* What is required:
In the listing below, find the line containing "Accepter (96, 2491)" and the line containing "Messsucherwelt", then copy exactly everything from the first through the second, except the pictures.

* Data to process:
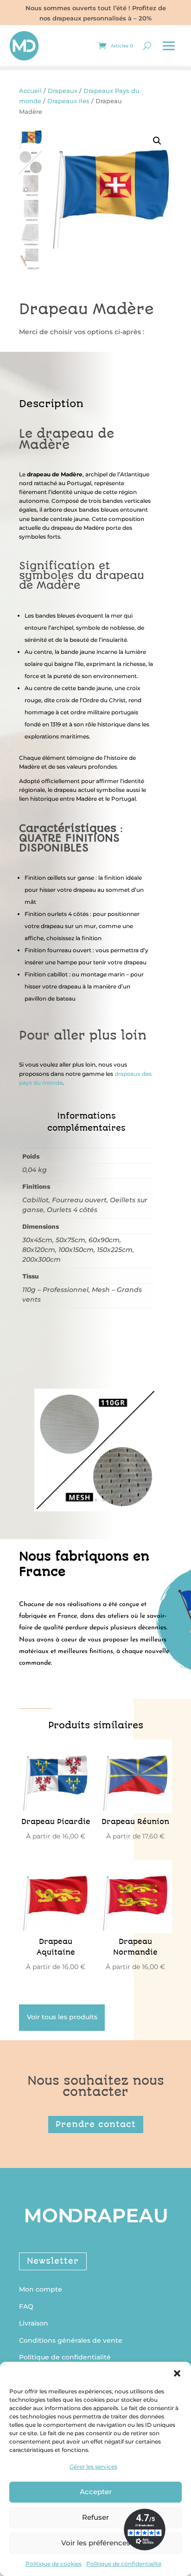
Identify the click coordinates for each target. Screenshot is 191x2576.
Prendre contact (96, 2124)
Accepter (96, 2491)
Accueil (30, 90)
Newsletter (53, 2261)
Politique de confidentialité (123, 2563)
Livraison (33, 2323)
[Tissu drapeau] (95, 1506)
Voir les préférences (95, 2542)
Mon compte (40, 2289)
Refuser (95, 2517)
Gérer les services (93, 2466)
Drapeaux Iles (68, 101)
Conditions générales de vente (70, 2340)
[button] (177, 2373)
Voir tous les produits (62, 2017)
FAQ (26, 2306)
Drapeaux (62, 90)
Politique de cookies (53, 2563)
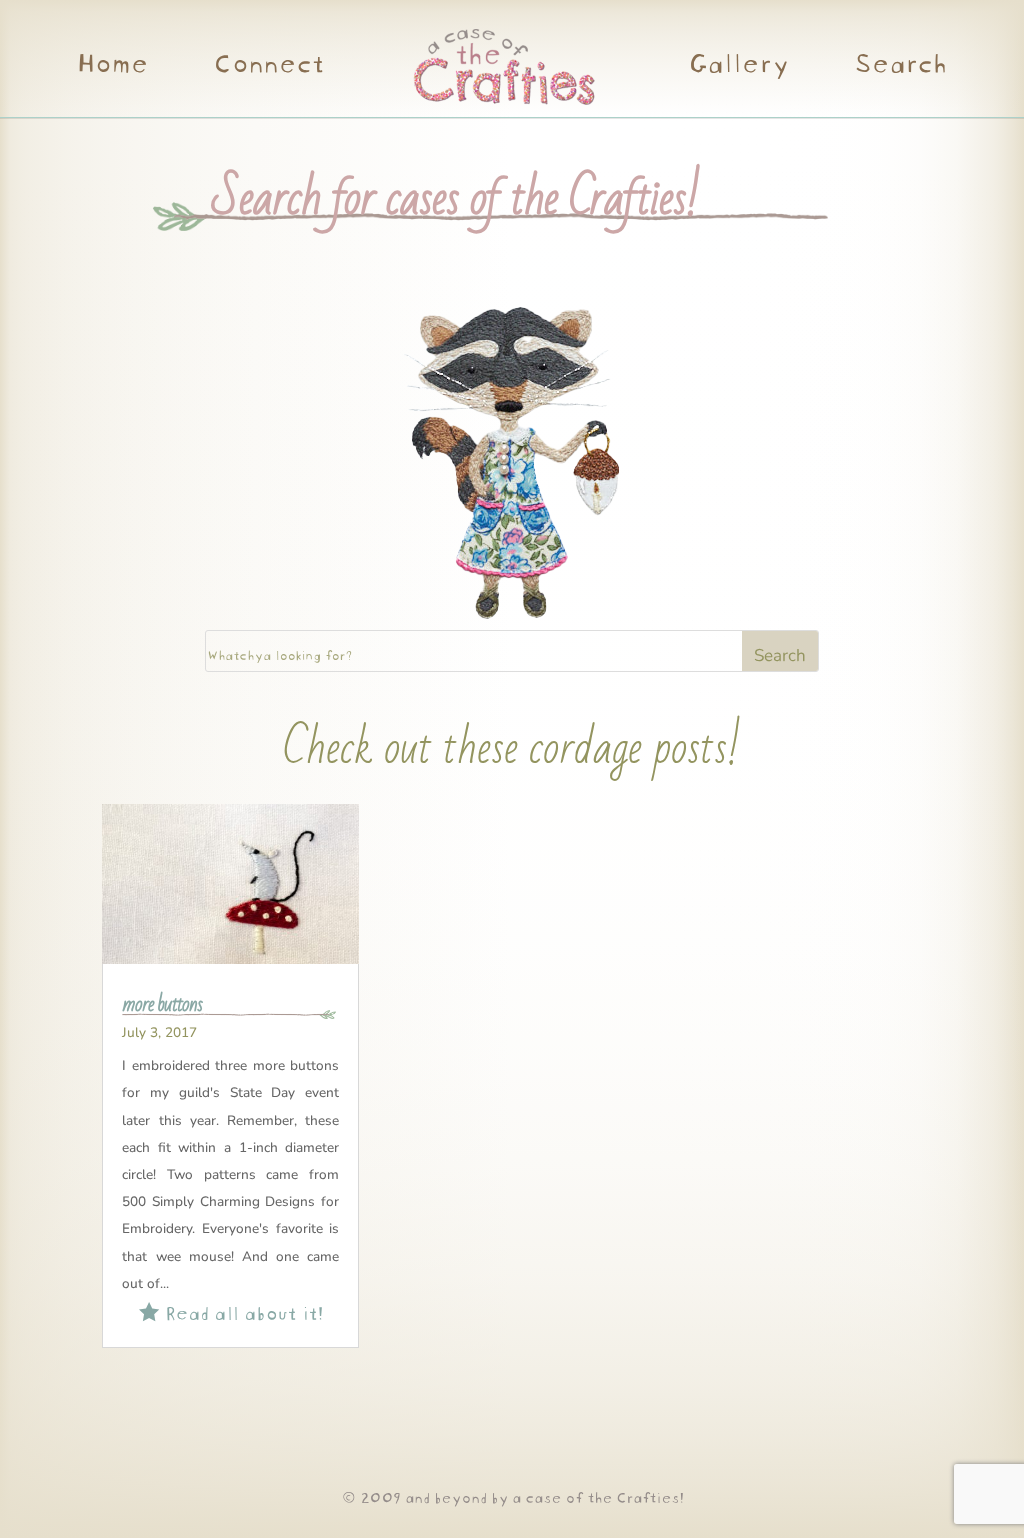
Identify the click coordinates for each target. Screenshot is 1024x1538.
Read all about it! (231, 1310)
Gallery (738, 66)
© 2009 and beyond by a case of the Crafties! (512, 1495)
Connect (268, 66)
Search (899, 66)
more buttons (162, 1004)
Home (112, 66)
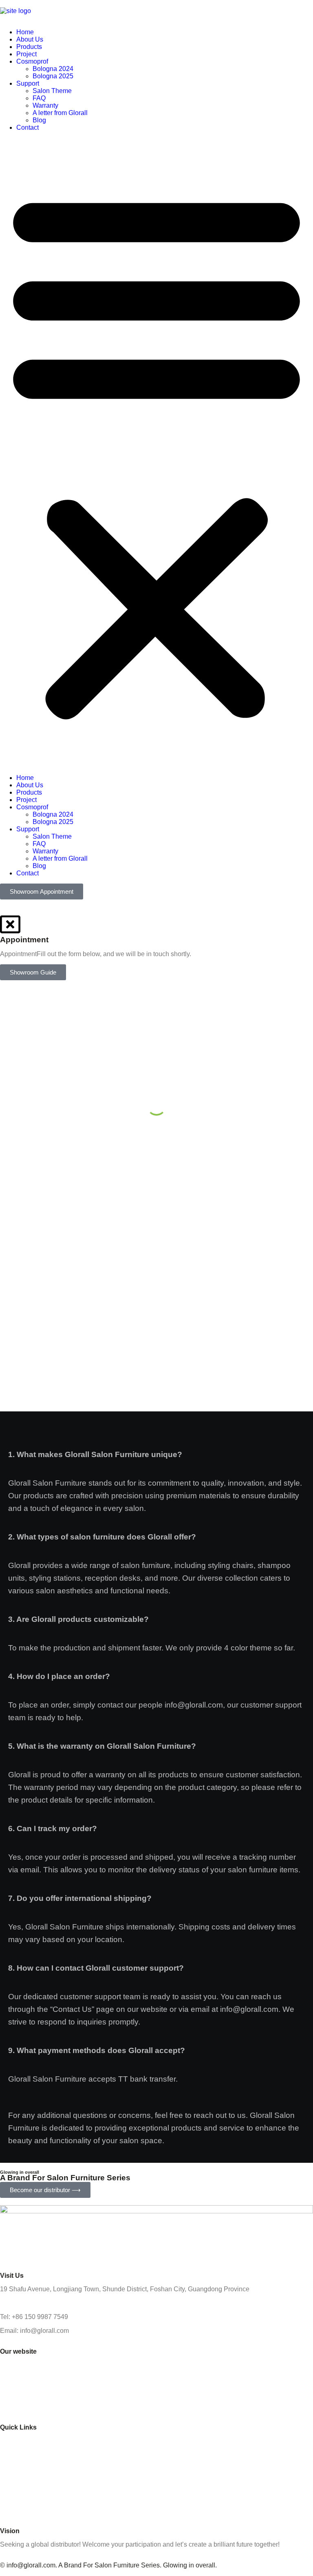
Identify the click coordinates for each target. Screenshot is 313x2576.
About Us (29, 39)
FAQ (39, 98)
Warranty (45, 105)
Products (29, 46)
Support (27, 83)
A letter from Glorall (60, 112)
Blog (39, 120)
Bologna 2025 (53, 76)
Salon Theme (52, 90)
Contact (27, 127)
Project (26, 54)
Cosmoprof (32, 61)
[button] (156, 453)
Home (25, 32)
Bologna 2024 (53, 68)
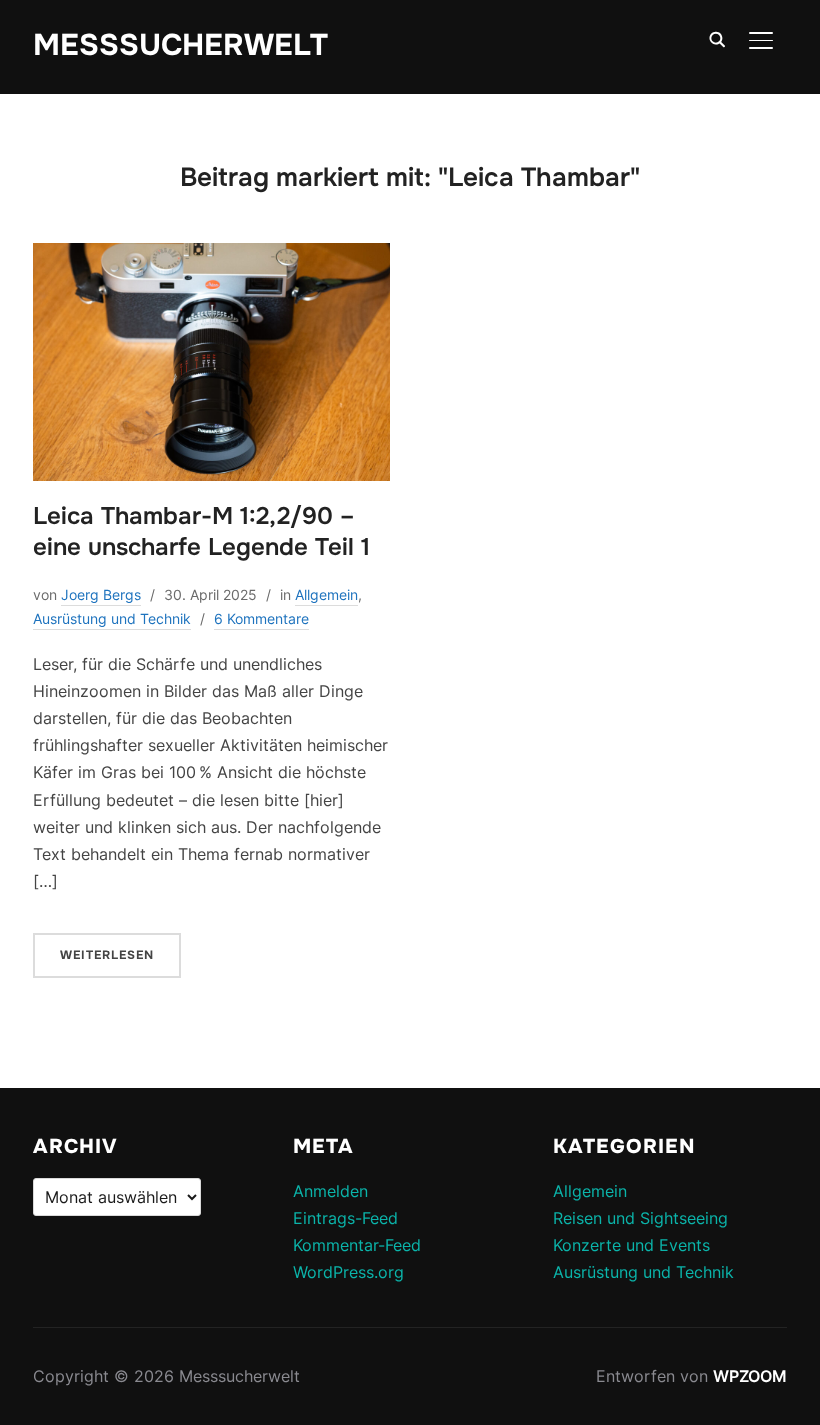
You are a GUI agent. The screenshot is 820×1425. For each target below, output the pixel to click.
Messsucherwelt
...
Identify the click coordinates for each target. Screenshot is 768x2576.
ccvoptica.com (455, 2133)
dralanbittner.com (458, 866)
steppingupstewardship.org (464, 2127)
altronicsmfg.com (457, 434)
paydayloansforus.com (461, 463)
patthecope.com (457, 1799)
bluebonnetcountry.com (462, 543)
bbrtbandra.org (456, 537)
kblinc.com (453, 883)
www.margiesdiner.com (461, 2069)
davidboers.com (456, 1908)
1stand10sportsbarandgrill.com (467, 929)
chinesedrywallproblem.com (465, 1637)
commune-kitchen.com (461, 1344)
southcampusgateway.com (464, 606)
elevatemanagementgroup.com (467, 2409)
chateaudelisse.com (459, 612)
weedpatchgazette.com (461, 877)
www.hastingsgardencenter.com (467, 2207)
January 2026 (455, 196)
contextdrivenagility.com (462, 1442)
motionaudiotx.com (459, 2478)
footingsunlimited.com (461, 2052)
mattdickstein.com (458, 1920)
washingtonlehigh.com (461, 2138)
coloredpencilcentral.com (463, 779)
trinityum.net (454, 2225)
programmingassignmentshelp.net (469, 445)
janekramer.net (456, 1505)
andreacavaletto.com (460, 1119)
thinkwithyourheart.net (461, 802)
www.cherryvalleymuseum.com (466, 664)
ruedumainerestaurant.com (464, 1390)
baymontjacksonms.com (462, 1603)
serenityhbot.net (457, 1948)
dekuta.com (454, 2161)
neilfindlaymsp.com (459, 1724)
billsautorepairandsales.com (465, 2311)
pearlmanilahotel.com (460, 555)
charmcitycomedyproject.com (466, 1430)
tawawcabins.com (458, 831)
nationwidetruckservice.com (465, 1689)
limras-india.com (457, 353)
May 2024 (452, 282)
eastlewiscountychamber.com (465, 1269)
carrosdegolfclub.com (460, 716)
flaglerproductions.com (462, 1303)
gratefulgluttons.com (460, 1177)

* Reply:
Accepter (96, 2491)
Accueil (30, 90)
Newsletter (53, 2261)
Politique de confidentialité (123, 2563)
Livraison (33, 2323)
[Tissu drapeau] (95, 1506)
Voir les préférences (95, 2542)
Mon compte (40, 2289)
Refuser (95, 2517)
Gérer les services (93, 2466)
Drapeaux Iles (68, 101)
Conditions générales de vente (70, 2340)
[button] (177, 2373)
Voir tous les produits (62, 2017)
FAQ (26, 2306)
Drapeaux (62, 90)
Politique de cookies (53, 2563)
Identify the click coordinates for each target. Screenshot is 1024x1538.
Read all about it! (231, 1310)
Gallery (738, 66)
© 2009 and beyond by a case of the Crafties! (512, 1495)
Connect (268, 66)
Search (899, 66)
more buttons (162, 1004)
Home (112, 66)
Identify the click coordinates for each target. Screenshot is 313x2576.
About Us (29, 39)
FAQ (39, 98)
Warranty (45, 105)
Products (29, 46)
Support (27, 83)
A letter from Glorall (60, 112)
Blog (39, 120)
Bologna 2025 (53, 76)
Salon Theme (52, 90)
Contact (27, 127)
Project (26, 54)
Cosmoprof (32, 61)
[button] (156, 453)
Home (25, 32)
Bologna 2024 (53, 68)
You are a GUI agent. The screenshot is 820×1425. For each target below, output the pixel to click.
Messsucherwelt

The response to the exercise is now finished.